Barrett Universal II – a formula for all seasons
Unlike most standard formulae, the Universal II formula is a thick lens formula, taking into account the changes in optics design of IOLs at different powers. In addition to AL and Ks, it uses ACD, lens thickness and WtW measurement to predict the lens position and IOL power, leading to excellent refractive outcomes in all patients.
Olsen – the C-constant a new concept
The Olsen formula uses ray tracing, a method well known from optics design, to calculate lens power and the concept of the C-constant to predict implant location. As an input parameter, apart from AL and Ks, Olsen uses ACD and LT measurement enabling excellent implant position prediction in all eyes.
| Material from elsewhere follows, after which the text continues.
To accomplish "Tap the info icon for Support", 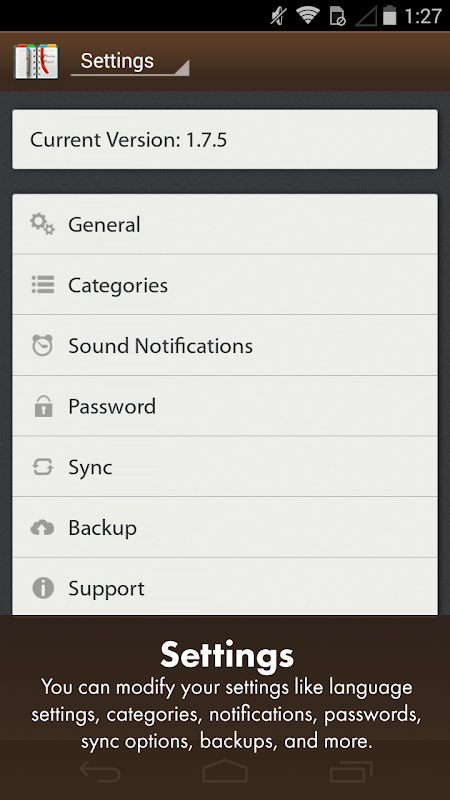I will 43,588.
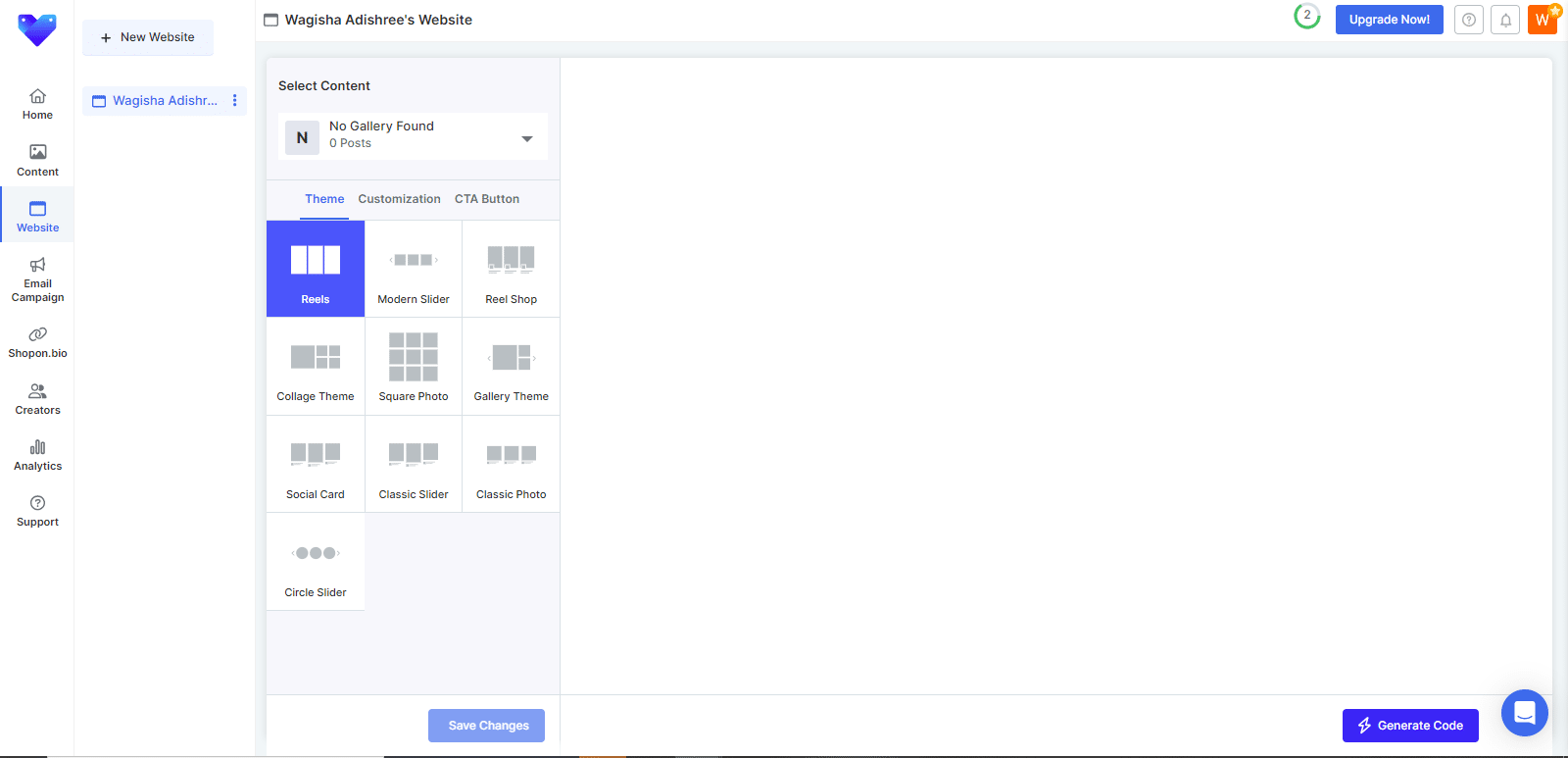Click the Generate Code button
This screenshot has height=758, width=1568.
(1409, 726)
The right tools for post refractive patients
IOL calculation in post refractive patients is one of the most demanding tasks in cataract surgery. To support the surgeon with this challenge, EyeSuite IOL features a comprehensive set of cutting-edge formulas for post refractive patients with or without clinical history.
Best in class formulae for premium results
IOL power calculation in patients with prior RK, LASIK or PRK, presenting with no history, is easily achieved with the integrated Barrett True-K and Shammas No-History method. If the change in refraction caused by the refractive procedure is known, then the Barrett True-K with history, Masket and modified Masket formulae may also be used.
Match axis and cylinder
Getting the cylinder value and axis location right is key with toric IOL. The optional EyeSuite IOL Toric Planner features the Barrett Toric Calculator for excellent IOL prediction and an intuitive graphical planning interface to create sketches to transfer the plan to surgery.
Excellent calculation, intuitive planning
The EyeSuite IOL Toric Planner provides the user with an intuitive tool to plan the toric intervention on high resolution eye images. Using the incision optimization tool enables the surgeon to put his incision in the exact right location to achieve the minimum anticipated residual astigmatism, with the lowest toric power IOL implanted.